• INFORMATION:
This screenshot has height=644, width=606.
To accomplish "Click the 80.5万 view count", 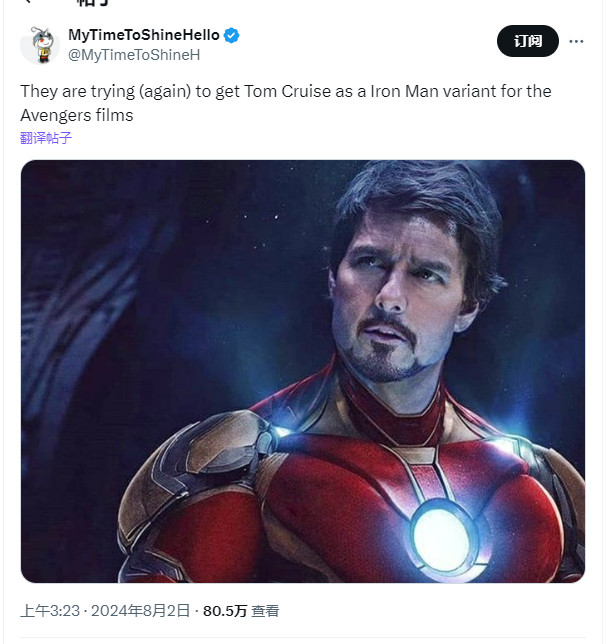I will pyautogui.click(x=225, y=610).
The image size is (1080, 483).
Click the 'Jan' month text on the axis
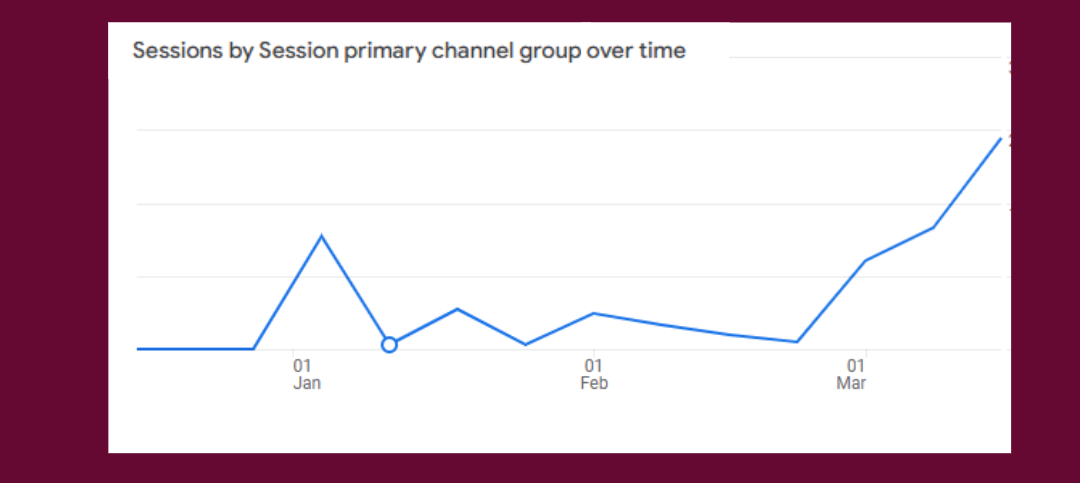[307, 383]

• BRIEF:
Pictures are not part of the copy. Extract exactly the lines from the line containing "The image size is (1080, 483)." through the final line of the entries above, both included.

• WRITTEN REPLY:
The image size is (1080, 483).
Click the 'Jan' month text on the axis
[307, 383]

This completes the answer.